# PROBLEM REQUIREMENTS
For every line below, set down an identical copy.

# DATASET EXCERPTS
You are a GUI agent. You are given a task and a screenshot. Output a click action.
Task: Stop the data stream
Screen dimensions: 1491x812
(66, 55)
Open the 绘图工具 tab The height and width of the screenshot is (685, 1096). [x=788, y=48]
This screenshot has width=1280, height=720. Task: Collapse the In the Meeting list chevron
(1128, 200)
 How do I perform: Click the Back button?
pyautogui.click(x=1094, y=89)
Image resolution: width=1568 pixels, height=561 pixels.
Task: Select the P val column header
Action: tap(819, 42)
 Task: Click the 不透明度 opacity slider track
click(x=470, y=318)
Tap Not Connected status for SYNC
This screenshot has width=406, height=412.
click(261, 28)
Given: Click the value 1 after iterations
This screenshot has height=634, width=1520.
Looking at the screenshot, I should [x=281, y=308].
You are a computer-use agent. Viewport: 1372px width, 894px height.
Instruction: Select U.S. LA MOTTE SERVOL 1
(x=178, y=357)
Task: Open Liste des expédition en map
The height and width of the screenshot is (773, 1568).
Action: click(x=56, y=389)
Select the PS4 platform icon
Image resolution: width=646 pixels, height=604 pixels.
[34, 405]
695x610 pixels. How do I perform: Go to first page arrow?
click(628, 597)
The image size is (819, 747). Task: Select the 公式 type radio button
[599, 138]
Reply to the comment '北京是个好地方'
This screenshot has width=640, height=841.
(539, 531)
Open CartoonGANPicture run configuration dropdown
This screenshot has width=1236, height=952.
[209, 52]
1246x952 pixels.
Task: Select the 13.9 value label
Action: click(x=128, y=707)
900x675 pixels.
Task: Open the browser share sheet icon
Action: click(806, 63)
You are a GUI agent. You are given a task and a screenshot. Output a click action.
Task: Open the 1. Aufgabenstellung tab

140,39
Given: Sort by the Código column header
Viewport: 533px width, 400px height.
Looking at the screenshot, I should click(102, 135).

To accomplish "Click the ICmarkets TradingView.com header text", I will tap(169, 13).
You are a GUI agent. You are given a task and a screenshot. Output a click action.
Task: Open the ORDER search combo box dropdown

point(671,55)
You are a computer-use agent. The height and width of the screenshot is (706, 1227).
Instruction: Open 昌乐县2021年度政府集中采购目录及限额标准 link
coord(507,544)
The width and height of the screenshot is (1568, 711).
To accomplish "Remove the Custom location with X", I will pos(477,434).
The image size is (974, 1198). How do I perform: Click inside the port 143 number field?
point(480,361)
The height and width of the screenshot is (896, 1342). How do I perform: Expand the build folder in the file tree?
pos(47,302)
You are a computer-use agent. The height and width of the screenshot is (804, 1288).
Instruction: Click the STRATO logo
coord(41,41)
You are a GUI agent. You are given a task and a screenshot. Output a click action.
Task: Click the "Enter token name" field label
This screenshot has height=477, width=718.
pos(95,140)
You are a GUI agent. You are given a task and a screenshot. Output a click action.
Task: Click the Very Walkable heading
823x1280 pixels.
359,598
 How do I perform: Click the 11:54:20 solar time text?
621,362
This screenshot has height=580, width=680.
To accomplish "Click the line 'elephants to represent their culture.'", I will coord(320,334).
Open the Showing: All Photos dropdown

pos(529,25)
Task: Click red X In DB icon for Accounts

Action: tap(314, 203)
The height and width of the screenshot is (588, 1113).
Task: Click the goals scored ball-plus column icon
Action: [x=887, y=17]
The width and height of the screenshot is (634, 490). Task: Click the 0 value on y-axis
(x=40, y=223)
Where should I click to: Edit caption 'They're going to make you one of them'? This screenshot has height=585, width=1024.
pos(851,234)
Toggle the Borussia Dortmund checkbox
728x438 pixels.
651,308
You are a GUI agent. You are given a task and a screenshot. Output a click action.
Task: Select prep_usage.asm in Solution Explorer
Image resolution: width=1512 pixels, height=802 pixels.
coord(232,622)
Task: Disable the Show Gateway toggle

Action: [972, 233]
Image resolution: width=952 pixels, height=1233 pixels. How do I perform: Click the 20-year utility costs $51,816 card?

# OUTPUT BELOW
You are a GUI agent. You are given a task and a screenshot. Output a click action.
Task: Stop the data stream
Screen dimensions: 1491x812
(66, 55)
Open the 绘图工具 tab The height and width of the screenshot is (685, 1096). [x=788, y=48]
This screenshot has width=1280, height=720. Task: Collapse the In the Meeting list chevron
(1128, 200)
 How do I perform: Click the Back button?
pyautogui.click(x=1094, y=89)
Image resolution: width=1568 pixels, height=561 pixels.
Task: Select the P val column header
Action: tap(819, 42)
 Task: Click the 不透明度 opacity slider track
click(x=470, y=318)
Tap Not Connected status for SYNC
This screenshot has width=406, height=412.
click(261, 28)
Given: Click the value 1 after iterations
This screenshot has height=634, width=1520.
Looking at the screenshot, I should [x=281, y=308].
You are a computer-use agent. Viewport: 1372px width, 894px height.
Instruction: Select U.S. LA MOTTE SERVOL 1
(x=178, y=357)
Task: Open Liste des expédition en map
The height and width of the screenshot is (773, 1568).
Action: click(x=56, y=389)
Select the PS4 platform icon
Image resolution: width=646 pixels, height=604 pixels.
[34, 405]
695x610 pixels. How do I perform: Go to first page arrow?
click(628, 597)
The image size is (819, 747). Task: Select the 公式 type radio button
[599, 138]
Reply to the comment '北京是个好地方'
This screenshot has width=640, height=841.
(539, 531)
Open CartoonGANPicture run configuration dropdown
This screenshot has width=1236, height=952.
[209, 52]
1246x952 pixels.
Task: Select the 13.9 value label
Action: click(x=128, y=707)
900x675 pixels.
Task: Open the browser share sheet icon
Action: click(806, 63)
You are a GUI agent. You are given a task and a screenshot. Output a click action.
Task: Open the 1. Aufgabenstellung tab

140,39
Given: Sort by the Código column header
Viewport: 533px width, 400px height.
Looking at the screenshot, I should click(102, 135).

To accomplish "Click the ICmarkets TradingView.com header text", I will tap(169, 13).
You are a GUI agent. You are given a task and a screenshot. Output a click action.
Task: Open the ORDER search combo box dropdown

point(671,55)
You are a computer-use agent. The height and width of the screenshot is (706, 1227).
Instruction: Open 昌乐县2021年度政府集中采购目录及限额标准 link
coord(507,544)
The width and height of the screenshot is (1568, 711).
To accomplish "Remove the Custom location with X", I will pos(477,434).
The image size is (974, 1198). How do I perform: Click inside the port 143 number field?
point(480,361)
The height and width of the screenshot is (896, 1342). How do I perform: Expand the build folder in the file tree?
pos(47,302)
You are a computer-use agent. The height and width of the screenshot is (804, 1288).
Instruction: Click the STRATO logo
coord(41,41)
You are a GUI agent. You are given a task and a screenshot. Output a click action.
Task: Click the "Enter token name" field label
This screenshot has height=477, width=718.
pos(95,140)
You are a GUI agent. You are given a task and a screenshot. Output a click action.
Task: Click the Very Walkable heading
823x1280 pixels.
359,598
 How do I perform: Click the 11:54:20 solar time text?
621,362
This screenshot has height=580, width=680.
To accomplish "Click the line 'elephants to represent their culture.'", I will coord(320,334).
Open the Showing: All Photos dropdown

pos(529,25)
Task: Click red X In DB icon for Accounts

Action: tap(314, 203)
The height and width of the screenshot is (588, 1113).
Task: Click the goals scored ball-plus column icon
Action: [x=887, y=17]
The width and height of the screenshot is (634, 490). Task: Click the 0 value on y-axis
(x=40, y=223)
Where should I click to: Edit caption 'They're going to make you one of them'? This screenshot has height=585, width=1024.
pos(851,234)
Toggle the Borussia Dortmund checkbox
728x438 pixels.
651,308
You are a GUI agent. You are given a task and a screenshot. Output a click action.
Task: Select prep_usage.asm in Solution Explorer
Image resolution: width=1512 pixels, height=802 pixels.
coord(232,622)
Task: Disable the Show Gateway toggle

Action: [972, 233]
Image resolution: width=952 pixels, height=1233 pixels. How do I perform: Click the 20-year utility costs $51,816 card?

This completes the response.